In late 2023, I began working on a personal game project based around traversing the ocean. Since the ocean simulation was a main focus of the game, it needed to be both flexible enough to dynamically control the ocean state and detailed enough to represent a wide variety of weather conditions - all while running in real-time. Although I never finished the rest of the game, I consider the ocean simulation itself to be my proudest achievement as a programmer.
Initially, I tried using a few layered Gerstner waves (waves with both vertical and horizontal displacement) to simulate the ocean, but the results were lackluster. The combined result was not very detailed, and since I was simulating the waves on the CPU, I could only add so many waves before performance started to degrade.
Luckily, I came across two videos by Acerola and Jump Trajectory which describe a technique based on the fast Fourier transform (FFT) algorithm that can simulate many thousands of waves in parallel on the GPU. There's a good amount of math involved, but basically, we take advantage of the inverse Fourier transform's ability to convert a set of wave frequencies into actual waves.

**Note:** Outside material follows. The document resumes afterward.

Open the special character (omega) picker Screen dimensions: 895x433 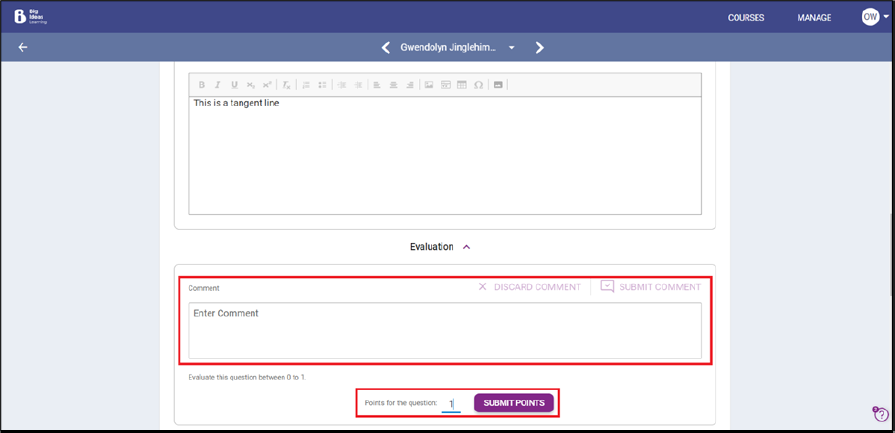point(478,85)
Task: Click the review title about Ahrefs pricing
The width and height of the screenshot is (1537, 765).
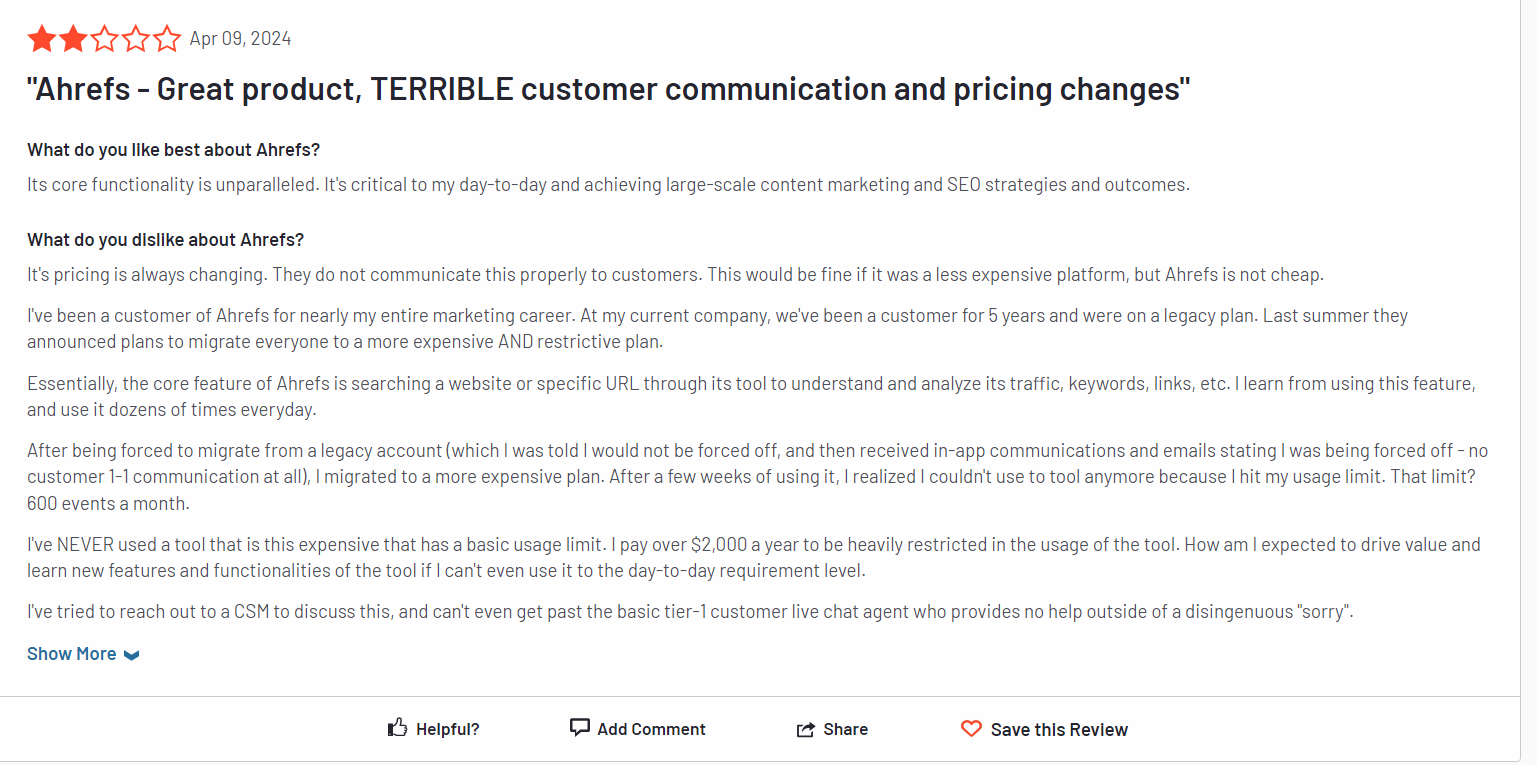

This means that if we can find out the overall distribution of wave frequencies in the ocean, we can convert that into an accurate representation of the ocean. Lucky again, there are already formulas available that can give us an oceanographic spectrum from a set of parameters like wind speed, wind direction, ocean depth, etc.

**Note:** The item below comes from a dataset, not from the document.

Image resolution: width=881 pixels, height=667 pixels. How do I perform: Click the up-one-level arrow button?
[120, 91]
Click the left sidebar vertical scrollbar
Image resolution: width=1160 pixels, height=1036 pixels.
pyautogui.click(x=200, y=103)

I used the JONSWAP ocean wave spectrum function and a Cosine-2s directional spreading function to generate the frequency domain representation of the initial ocean state. The result is a texture where wave frequency is represented as the distance from the center, wave direction is the direction from the center, and a complex amplitude is stored in the red and green channels of each pixel. The red and green channels are also multiplied by random gaussian distributed noise to create a natural distribution of wave phase and amplitude. There's another step that involves generating an additional complex conjugate version of the frequency spectrum, but I won't get too much into that.

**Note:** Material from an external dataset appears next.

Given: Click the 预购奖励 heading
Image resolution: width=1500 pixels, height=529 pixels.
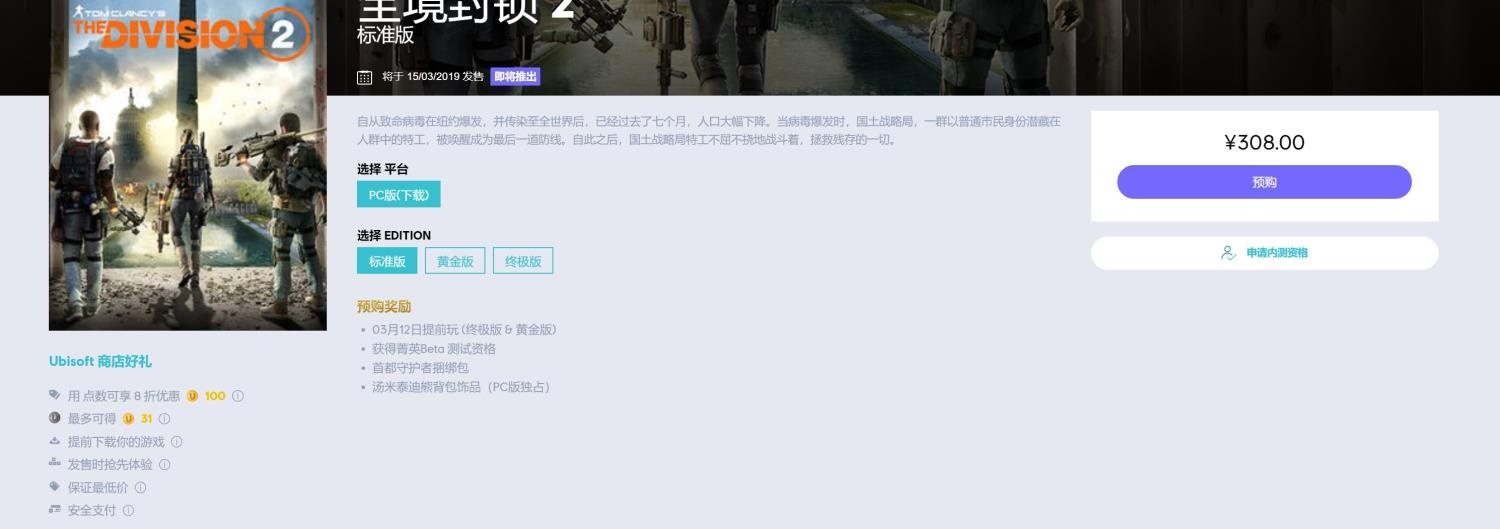Looking at the screenshot, I should coord(384,307).
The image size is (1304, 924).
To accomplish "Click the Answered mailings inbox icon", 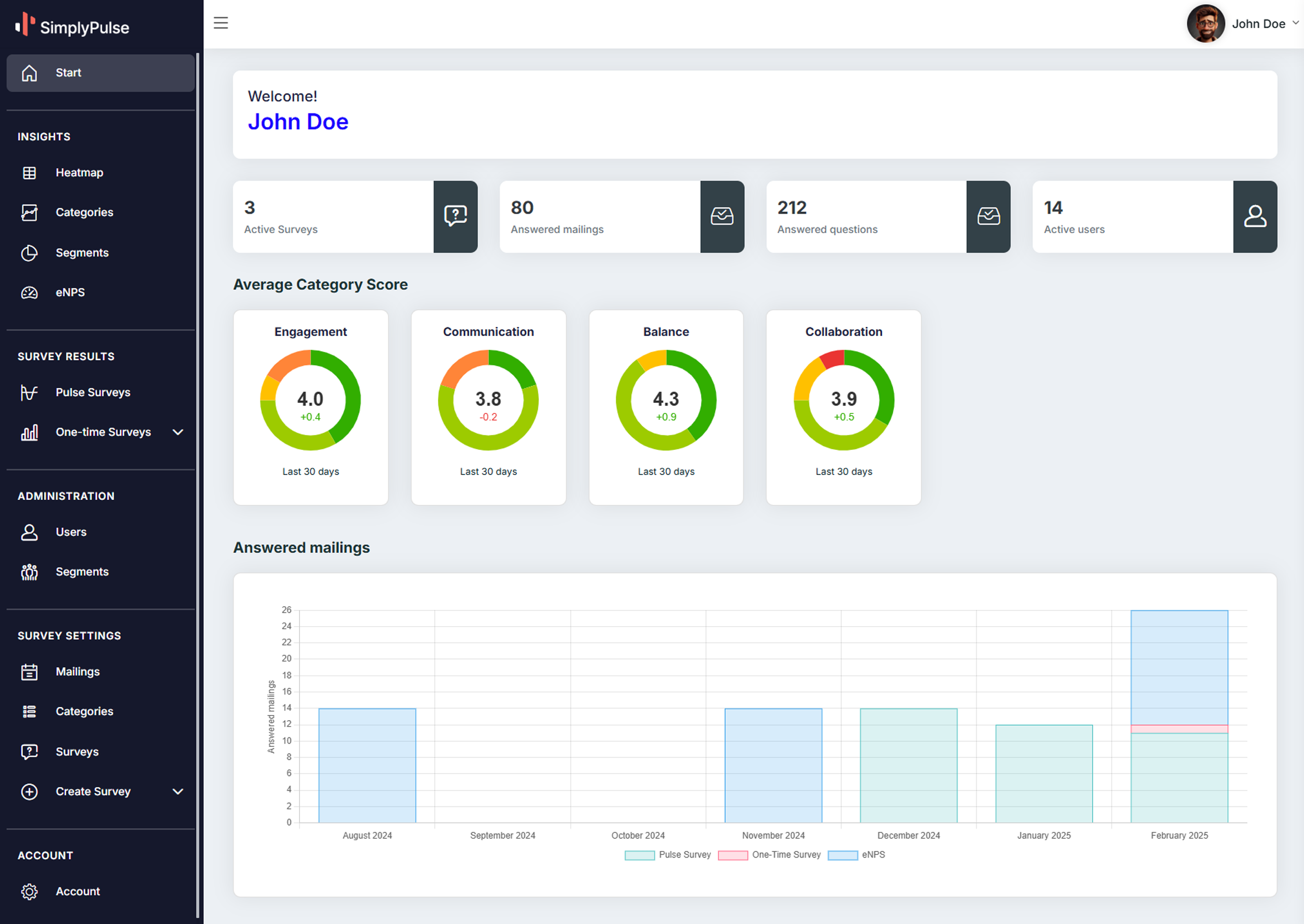I will coord(722,217).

After generating the frequency domain of the initial ocean state, we advance the frequencies forward in time by using Euler's formula (and some other math) to rotate each pixel around the complex plane. The resulting Fourier components texture can be run through an inverse FFT (IFFT) to become the heightmap of the ocean at the specified time, but before we do that, we can derive additional Fourier components textures for the horizontal displacements of the Gerstner waves and for the slope on each axis (for normal mapping) using a few complex multiplications.
Finally, we run each fourier components texture through a 2D IFFT algorithm on the GPU to generate the X, Y, and Z displacements along with derivative maps to be used as fragment normals. I implemented the IFFT using a compute shader version of the Cooley-Tukey FFT algorithm as described by Fynn-Jorin Flügge in his thesis paper. This involves pre-computing a "butterfly texture" that contains the "twiddle factors" for each stage of the divide and conquer algorithm. The butterfly texture is then used in another compute shader for the horizontal and vertical IFFT pass on the fourier components textures.
There is still one glaring issue with this solution: tiling. If the grid length is set too small, the waves will prominently tile. Of course, we could simply set the grid length to cover a massive area, but the smaller details are lost unless we crank up the texture resolution as well. Instead, I used the same technique as in the Acerola and Jump Trajectory videos where we split the frequency domain into multiple cascades for the low, medium, and high frequency waves. The inverse FFT is performed for each of the frequency cascades so that we can layer each displacement map on top of each other at different scales. The effect of this is that the large waves tile over a much larger area, and the smaller waves that tile more frequently are layered on top. Even with only three cascades, the effect of tiling is almost eliminated while the fine details are preserved, and since the FFT is so fast, we can afford to triple the number of FFTs computed each frame as long as the texture resolution is kept at a reasonable level.